── Input records
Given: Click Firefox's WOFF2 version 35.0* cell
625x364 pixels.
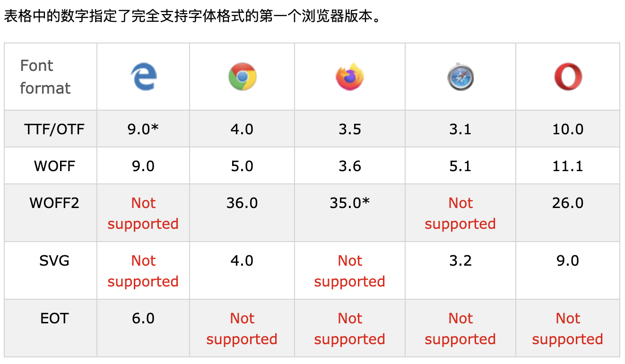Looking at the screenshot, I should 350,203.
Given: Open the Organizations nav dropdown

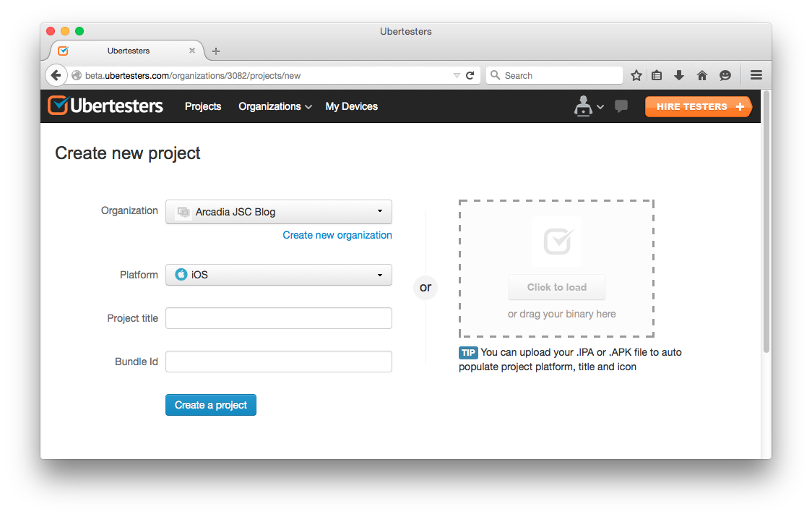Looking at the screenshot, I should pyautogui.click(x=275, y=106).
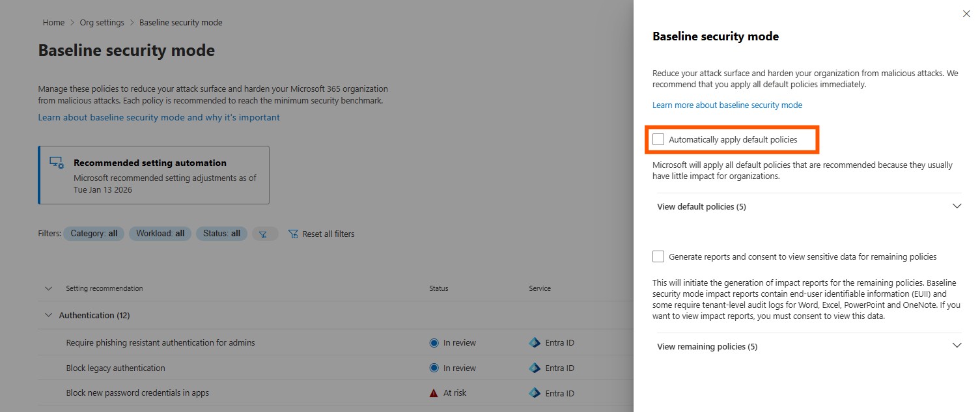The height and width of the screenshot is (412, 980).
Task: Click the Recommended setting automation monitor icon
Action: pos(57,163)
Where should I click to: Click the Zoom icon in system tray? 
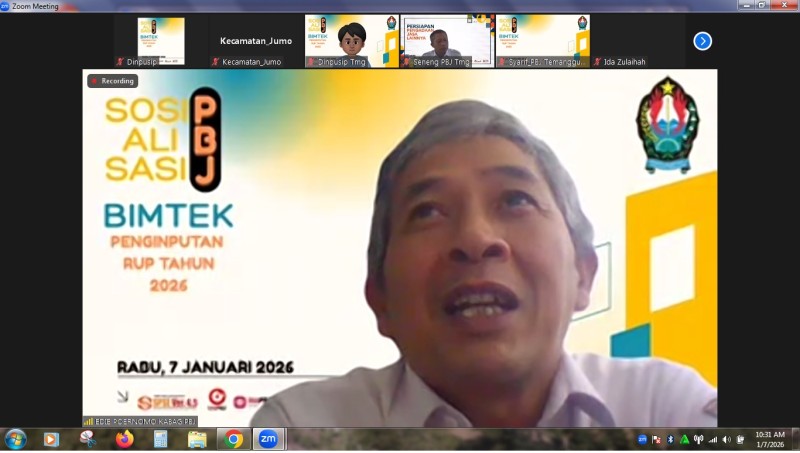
────
_Work order:_ Reproduce every entry word for word, but omit the pictures.

_Task response:_
Given: Click Firefox's WOFF2 version 35.0* cell
625x364 pixels.
Looking at the screenshot, I should 350,203.
Given: Open the Organizations nav dropdown

Looking at the screenshot, I should pyautogui.click(x=275, y=106).
The height and width of the screenshot is (412, 980).
Task: Click the Recommended setting automation monitor icon
Action: pos(57,163)
Where should I click to: Click the Zoom icon in system tray? 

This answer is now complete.